Segment Open

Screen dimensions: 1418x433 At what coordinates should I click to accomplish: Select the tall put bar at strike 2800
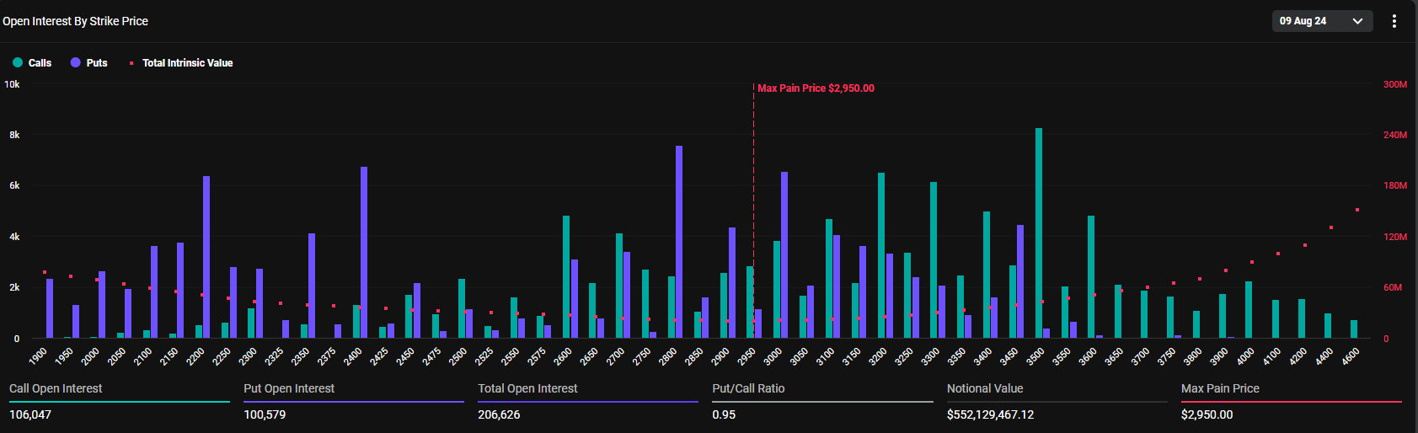tap(679, 242)
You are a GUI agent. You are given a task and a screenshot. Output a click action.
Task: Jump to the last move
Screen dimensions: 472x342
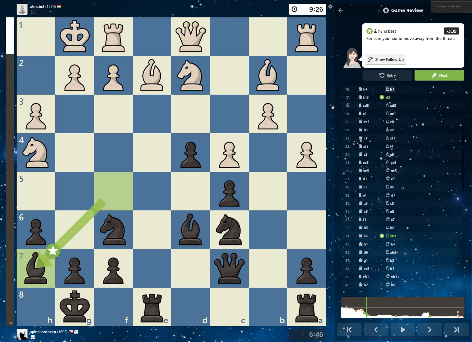(x=456, y=330)
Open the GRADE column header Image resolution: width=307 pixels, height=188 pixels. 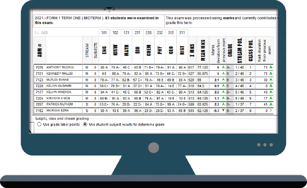click(x=230, y=49)
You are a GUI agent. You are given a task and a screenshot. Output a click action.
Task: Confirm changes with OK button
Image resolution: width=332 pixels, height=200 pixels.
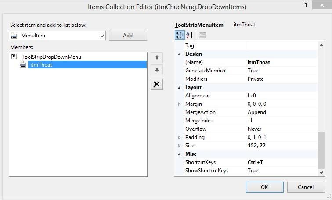coord(264,187)
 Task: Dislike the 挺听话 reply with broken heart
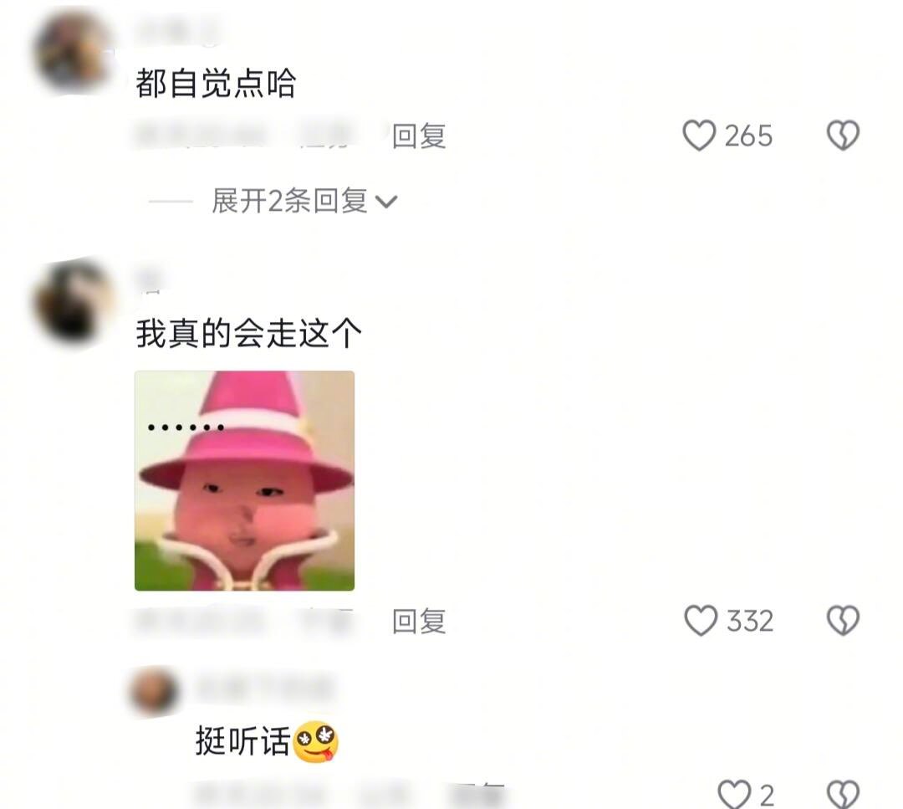843,795
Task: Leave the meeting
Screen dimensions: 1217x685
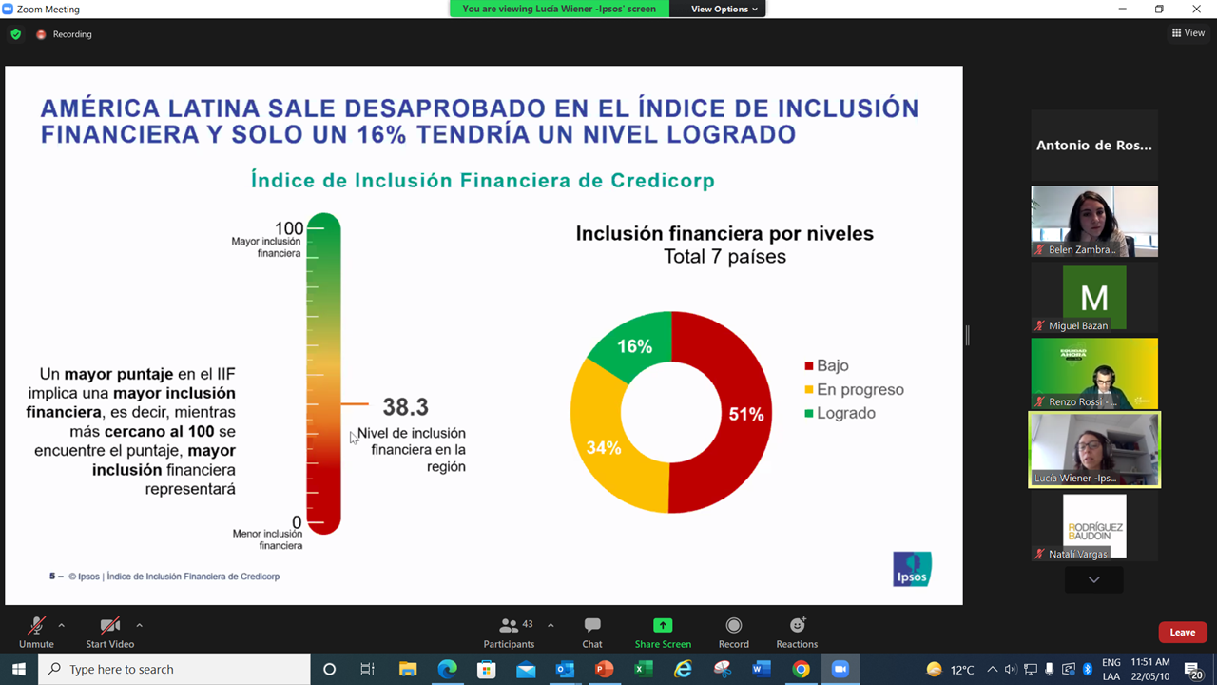Action: [x=1182, y=633]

Segment Closed

**Task description**
Repeat each line word for word, from the one with "Image resolution: width=332" down to the last line of the data, and keep the pictures out of it.

**Task output**
Image resolution: width=332 pixels, height=200 pixels.
coord(264,187)
 Task: Dislike the 挺听话 reply with broken heart
843,795
Task: Leave the meeting
Screen dimensions: 1217x685
Action: [x=1182, y=633]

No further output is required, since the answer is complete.